- PROBLEM REQUIREMENTS
Give the part of the records that opens with the line containing "Toggle visibility of" and closes with the line containing "I will 120,28." as a Markdown table with the columns Row and Line. Leave out blank lines.

- EXTRACTED MATERIAL

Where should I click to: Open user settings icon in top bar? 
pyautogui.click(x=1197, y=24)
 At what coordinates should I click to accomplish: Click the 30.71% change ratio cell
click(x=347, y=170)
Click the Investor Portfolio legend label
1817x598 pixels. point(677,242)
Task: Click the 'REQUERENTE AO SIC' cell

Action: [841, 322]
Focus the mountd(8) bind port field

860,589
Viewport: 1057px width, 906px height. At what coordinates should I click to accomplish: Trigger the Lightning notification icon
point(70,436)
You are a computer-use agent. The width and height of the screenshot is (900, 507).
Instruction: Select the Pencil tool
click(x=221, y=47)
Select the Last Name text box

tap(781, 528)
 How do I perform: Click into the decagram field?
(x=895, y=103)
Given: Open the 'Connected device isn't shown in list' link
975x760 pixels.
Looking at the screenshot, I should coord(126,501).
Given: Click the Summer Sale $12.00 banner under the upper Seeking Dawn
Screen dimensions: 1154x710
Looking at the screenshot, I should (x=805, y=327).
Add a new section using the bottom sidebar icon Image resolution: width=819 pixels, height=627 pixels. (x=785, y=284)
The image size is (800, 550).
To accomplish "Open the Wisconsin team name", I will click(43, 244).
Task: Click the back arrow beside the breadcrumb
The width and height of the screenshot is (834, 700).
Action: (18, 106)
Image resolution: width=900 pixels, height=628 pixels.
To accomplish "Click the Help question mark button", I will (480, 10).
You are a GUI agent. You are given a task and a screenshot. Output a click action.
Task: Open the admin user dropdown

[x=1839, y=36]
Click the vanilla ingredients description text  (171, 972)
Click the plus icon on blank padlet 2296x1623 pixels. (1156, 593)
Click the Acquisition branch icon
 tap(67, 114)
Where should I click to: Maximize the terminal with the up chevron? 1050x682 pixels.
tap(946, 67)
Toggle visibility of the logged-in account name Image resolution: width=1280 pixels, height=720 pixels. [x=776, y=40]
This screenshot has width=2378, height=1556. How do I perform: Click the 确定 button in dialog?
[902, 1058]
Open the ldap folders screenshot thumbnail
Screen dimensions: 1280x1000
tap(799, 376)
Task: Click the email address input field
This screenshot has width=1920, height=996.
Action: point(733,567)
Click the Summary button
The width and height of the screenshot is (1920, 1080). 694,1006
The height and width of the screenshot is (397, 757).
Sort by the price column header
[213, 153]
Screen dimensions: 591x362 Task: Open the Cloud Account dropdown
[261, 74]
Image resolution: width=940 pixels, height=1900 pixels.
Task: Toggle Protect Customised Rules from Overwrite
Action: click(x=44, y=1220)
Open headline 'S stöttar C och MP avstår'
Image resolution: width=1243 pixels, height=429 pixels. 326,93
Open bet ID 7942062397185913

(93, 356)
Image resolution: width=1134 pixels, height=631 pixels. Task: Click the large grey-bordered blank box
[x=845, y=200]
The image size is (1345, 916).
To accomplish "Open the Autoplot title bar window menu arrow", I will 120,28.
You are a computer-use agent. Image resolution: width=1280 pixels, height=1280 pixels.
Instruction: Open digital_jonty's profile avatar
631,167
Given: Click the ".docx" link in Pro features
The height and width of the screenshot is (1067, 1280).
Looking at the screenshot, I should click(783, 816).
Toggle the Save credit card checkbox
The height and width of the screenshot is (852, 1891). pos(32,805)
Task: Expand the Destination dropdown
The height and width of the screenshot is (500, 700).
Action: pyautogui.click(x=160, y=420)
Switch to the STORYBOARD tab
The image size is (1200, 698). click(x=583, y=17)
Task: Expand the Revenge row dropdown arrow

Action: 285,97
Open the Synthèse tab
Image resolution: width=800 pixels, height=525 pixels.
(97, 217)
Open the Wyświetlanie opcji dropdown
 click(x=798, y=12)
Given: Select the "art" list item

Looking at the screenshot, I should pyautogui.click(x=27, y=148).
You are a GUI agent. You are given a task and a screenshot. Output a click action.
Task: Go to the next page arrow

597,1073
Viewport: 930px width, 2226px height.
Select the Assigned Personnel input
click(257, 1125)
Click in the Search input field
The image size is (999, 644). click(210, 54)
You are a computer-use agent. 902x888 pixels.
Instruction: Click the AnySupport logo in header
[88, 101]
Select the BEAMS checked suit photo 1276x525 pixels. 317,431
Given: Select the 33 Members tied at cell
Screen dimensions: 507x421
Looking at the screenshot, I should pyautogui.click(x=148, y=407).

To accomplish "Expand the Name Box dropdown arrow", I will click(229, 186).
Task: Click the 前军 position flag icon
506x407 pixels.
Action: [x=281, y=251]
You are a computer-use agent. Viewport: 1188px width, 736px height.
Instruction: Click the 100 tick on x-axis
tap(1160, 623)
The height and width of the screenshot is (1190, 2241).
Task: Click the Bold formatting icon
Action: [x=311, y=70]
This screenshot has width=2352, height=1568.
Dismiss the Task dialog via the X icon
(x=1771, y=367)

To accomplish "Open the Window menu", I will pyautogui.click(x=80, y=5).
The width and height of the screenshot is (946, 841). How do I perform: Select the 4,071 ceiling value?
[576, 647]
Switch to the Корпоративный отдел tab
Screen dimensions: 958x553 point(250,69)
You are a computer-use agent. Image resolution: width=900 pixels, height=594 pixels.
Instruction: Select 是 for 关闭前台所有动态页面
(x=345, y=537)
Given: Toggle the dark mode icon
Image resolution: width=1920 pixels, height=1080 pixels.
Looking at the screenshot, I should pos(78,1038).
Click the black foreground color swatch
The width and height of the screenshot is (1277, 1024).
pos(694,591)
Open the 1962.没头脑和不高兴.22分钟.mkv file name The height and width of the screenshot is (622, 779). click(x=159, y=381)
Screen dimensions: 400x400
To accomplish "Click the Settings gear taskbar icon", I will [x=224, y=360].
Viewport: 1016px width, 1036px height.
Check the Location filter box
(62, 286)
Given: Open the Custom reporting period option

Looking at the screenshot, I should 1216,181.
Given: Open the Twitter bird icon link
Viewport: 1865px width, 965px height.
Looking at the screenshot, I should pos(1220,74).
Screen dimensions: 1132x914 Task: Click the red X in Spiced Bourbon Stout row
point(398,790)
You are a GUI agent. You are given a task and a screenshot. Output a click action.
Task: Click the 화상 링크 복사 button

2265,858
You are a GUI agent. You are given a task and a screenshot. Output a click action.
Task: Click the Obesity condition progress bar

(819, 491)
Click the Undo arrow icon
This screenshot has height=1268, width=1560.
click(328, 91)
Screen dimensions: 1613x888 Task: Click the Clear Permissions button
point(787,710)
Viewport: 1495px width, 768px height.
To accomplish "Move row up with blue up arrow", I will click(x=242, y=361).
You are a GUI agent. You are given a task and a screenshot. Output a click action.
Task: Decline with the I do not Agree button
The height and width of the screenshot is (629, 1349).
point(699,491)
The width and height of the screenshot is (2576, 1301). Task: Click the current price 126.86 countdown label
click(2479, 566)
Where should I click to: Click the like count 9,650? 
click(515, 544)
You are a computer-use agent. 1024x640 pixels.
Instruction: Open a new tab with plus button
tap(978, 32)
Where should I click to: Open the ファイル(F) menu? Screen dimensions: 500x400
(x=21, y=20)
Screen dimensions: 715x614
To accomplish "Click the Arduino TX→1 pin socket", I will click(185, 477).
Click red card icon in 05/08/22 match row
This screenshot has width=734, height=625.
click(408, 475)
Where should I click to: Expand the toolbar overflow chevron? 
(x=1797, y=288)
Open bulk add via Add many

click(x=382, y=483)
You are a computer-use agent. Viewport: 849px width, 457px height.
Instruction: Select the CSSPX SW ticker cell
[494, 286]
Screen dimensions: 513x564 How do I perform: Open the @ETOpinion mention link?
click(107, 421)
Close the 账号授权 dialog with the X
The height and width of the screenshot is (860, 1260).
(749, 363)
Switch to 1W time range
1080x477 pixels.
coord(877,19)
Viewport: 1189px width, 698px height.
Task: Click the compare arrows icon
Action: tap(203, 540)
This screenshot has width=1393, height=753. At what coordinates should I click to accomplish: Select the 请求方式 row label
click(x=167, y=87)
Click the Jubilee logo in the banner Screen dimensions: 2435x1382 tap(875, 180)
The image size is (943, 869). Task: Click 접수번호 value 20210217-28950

- TASK ANSWER
| Row | Line |
|---|---|
| 1 | Toggle visibility of the logged-in account name Image resolution: width=1280 pixels, height=720 pixels. [x=776, y=40] |
| 2 | This screenshot has width=2378, height=1556. How do I perform: Click the 确定 button in dialog? |
| 3 | [902, 1058] |
| 4 | Open the ldap folders screenshot thumbnail |
| 5 | Screen dimensions: 1280x1000 |
| 6 | tap(799, 376) |
| 7 | Task: Click the email address input field |
| 8 | This screenshot has width=1920, height=996. |
| 9 | Action: point(733,567) |
| 10 | Click the Summary button |
| 11 | The width and height of the screenshot is (1920, 1080). 694,1006 |
| 12 | The height and width of the screenshot is (397, 757). |
| 13 | Sort by the price column header |
| 14 | [213, 153] |
| 15 | Screen dimensions: 591x362 Task: Open the Cloud Account dropdown |
| 16 | [261, 74] |
| 17 | Image resolution: width=940 pixels, height=1900 pixels. |
| 18 | Task: Toggle Protect Customised Rules from Overwrite |
| 19 | Action: click(x=44, y=1220) |
| 20 | Open headline 'S stöttar C och MP avstår' |
| 21 | Image resolution: width=1243 pixels, height=429 pixels. 326,93 |
| 22 | Open bet ID 7942062397185913 |
| 23 | (93, 356) |
| 24 | Image resolution: width=1134 pixels, height=631 pixels. Task: Click the large grey-bordered blank box |
| 25 | [x=845, y=200] |
| 26 | The image size is (1345, 916). |
| 27 | To accomplish "Open the Autoplot title bar window menu arrow", I will 120,28. |